The findings were replicated in each of the 18 countries, say the authors studying ‘blue spaces’.
Mounting evidence shows that spending time in and around green spaces such as parks and woodlands in adulthood is associated with stress reduction and better mental health. However, we know far less about the benefits of blue spaces, or the role childhood contact with these waters has in later life.
The team used data from over 15,000 people across 14 European Countries and 4 other non-European regions (Hong Kong, Canada, Australia and California)—all gathered from the BlueHealth International Survey, a cross-sectional survey co-ordinated by the University of Exeter’s European Centre for Environment and Human Health.
Respondents were asked to recall their blue space experiences between the ages of 0-16 years including how local they were, how often they visited them, and how comfortable their parents/guardians were with them playing in these settings, as well as more recent contact with green and blue spaces over the last four weeks, and mental health over the last two weeks.
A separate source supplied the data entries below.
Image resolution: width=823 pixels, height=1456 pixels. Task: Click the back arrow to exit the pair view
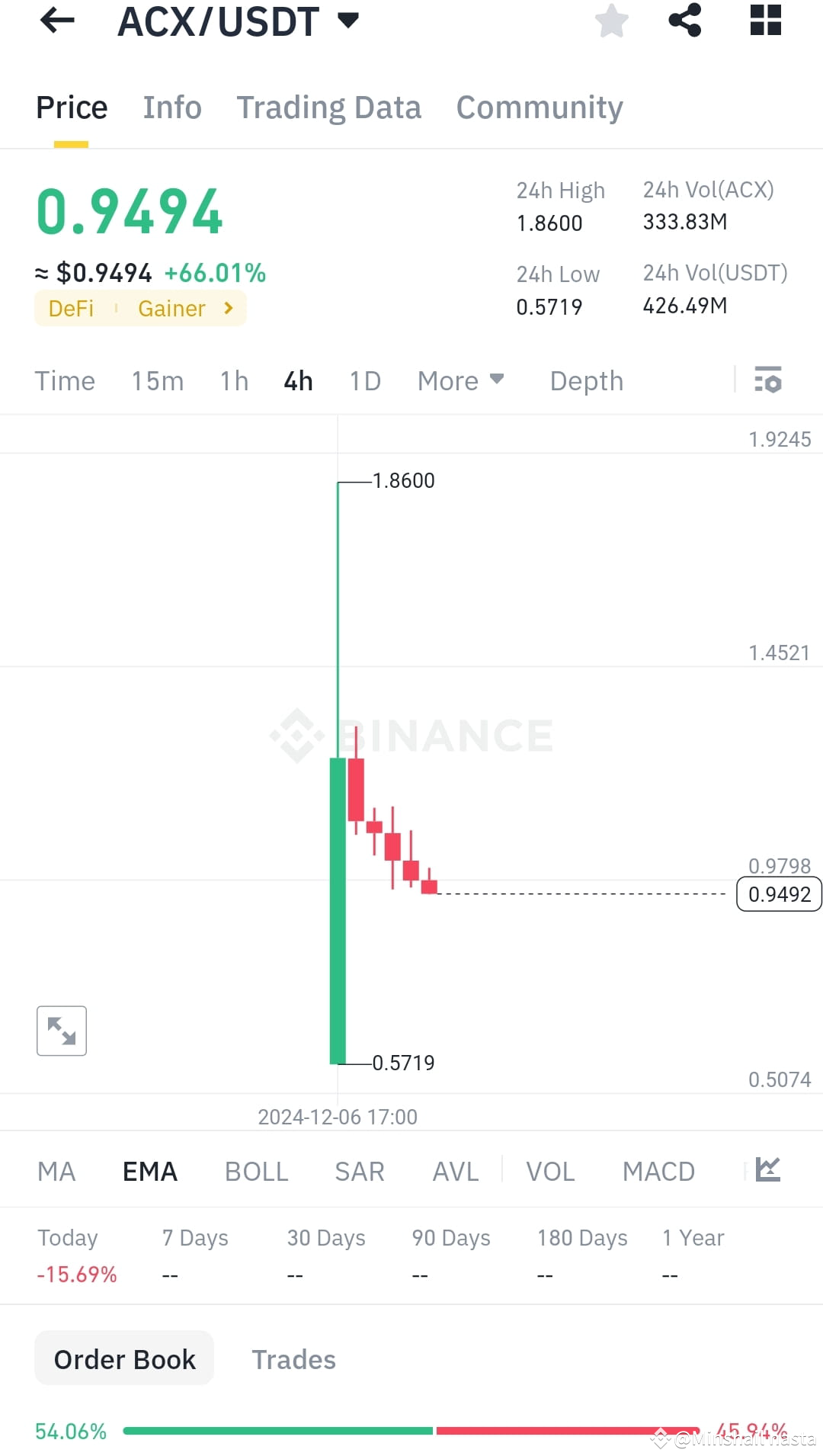coord(57,21)
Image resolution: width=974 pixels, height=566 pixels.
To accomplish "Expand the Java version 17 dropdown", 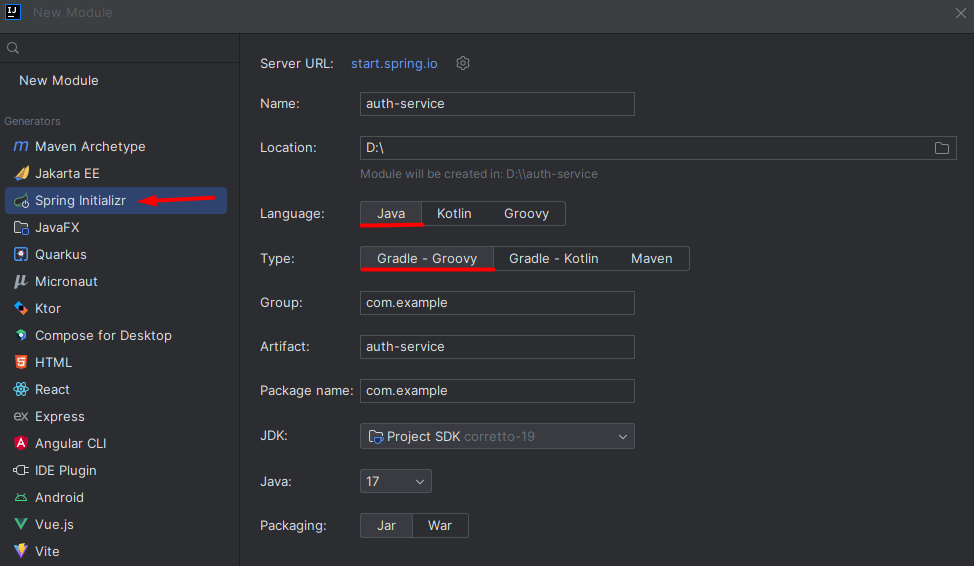I will coord(395,482).
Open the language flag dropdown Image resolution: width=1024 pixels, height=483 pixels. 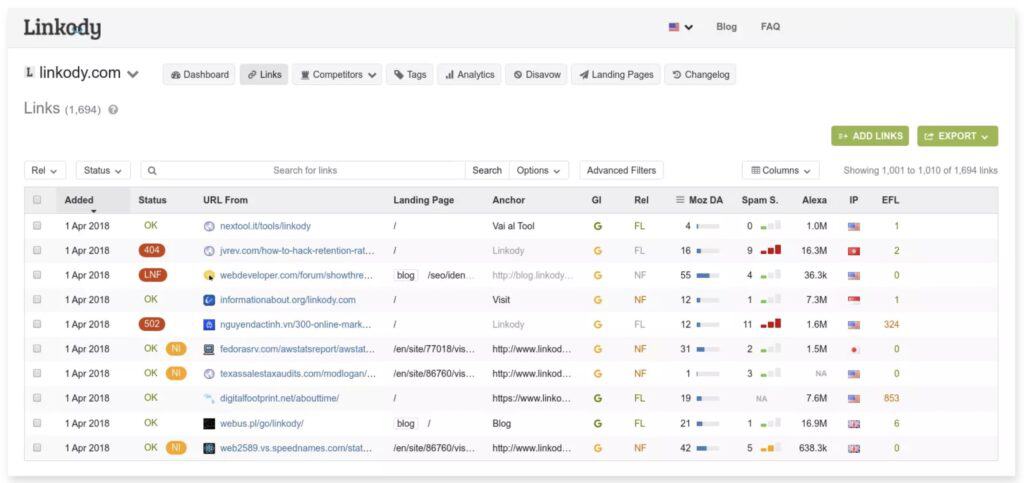(680, 27)
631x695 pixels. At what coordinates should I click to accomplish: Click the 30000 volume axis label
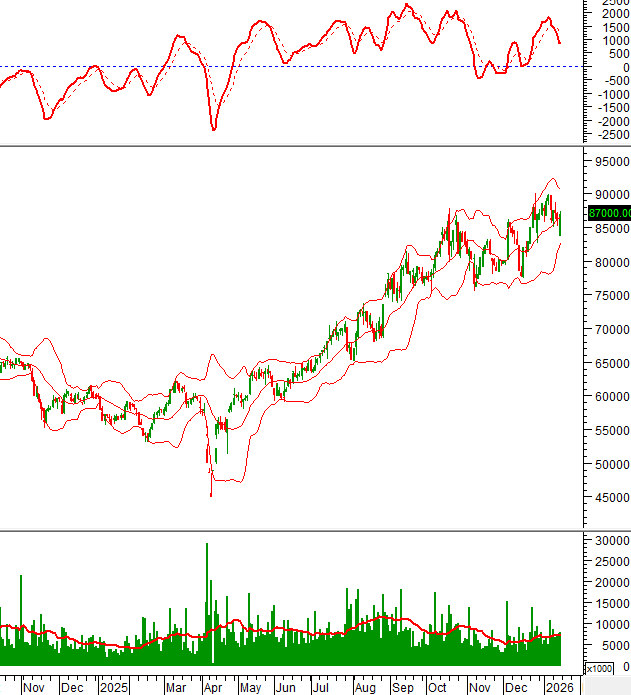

The research found that individuals who recalled more experiences in childhood around blue spaces tended to place greater intrinsic value on natural settings in general, and to visit them more often as adults—each of which, in turn, were associated with better mental wellbeing in adulthood.
“In the context of an increasingly technological and industrialized world, it’s important to understand how childhood nature experiences relate to wellbeing in later life,” said Valeria Vitale, Lead author and PhD Candidate at Sapienza University of Rome, lead author of the paper published in the Journal of Environmental Psychology, and funded by the European Union’s Horizon 2020 program.
“Our findings suggest that building familiarity and confidence in and around blue spaces during childhood may stimulate an inherent joy of nature and encourage people to seek out recreational nature experiences, with beneficial consequences for adult mental health,”
Dr Leanne Martin, Co-author and Postdoctoral Research Associate at the University of Exeter acknowledges that water settings can be dangerous for children, and “parents are right to be cautious”.
“This research suggests, though, that supporting children to feel comfortable in these settings and developing skills such as swimming at an early age can have previously unrecognized life-long benefits.”
“The current study is adding to our growing awareness of the need for urban planners and local bodies responsible for managing our green and blue spaces to provide safe, accessible access to natural settings for the healthy mental and physical development of our children,” said Dr Mathew White, Co-author and Senior Scientist at the University of Vienna.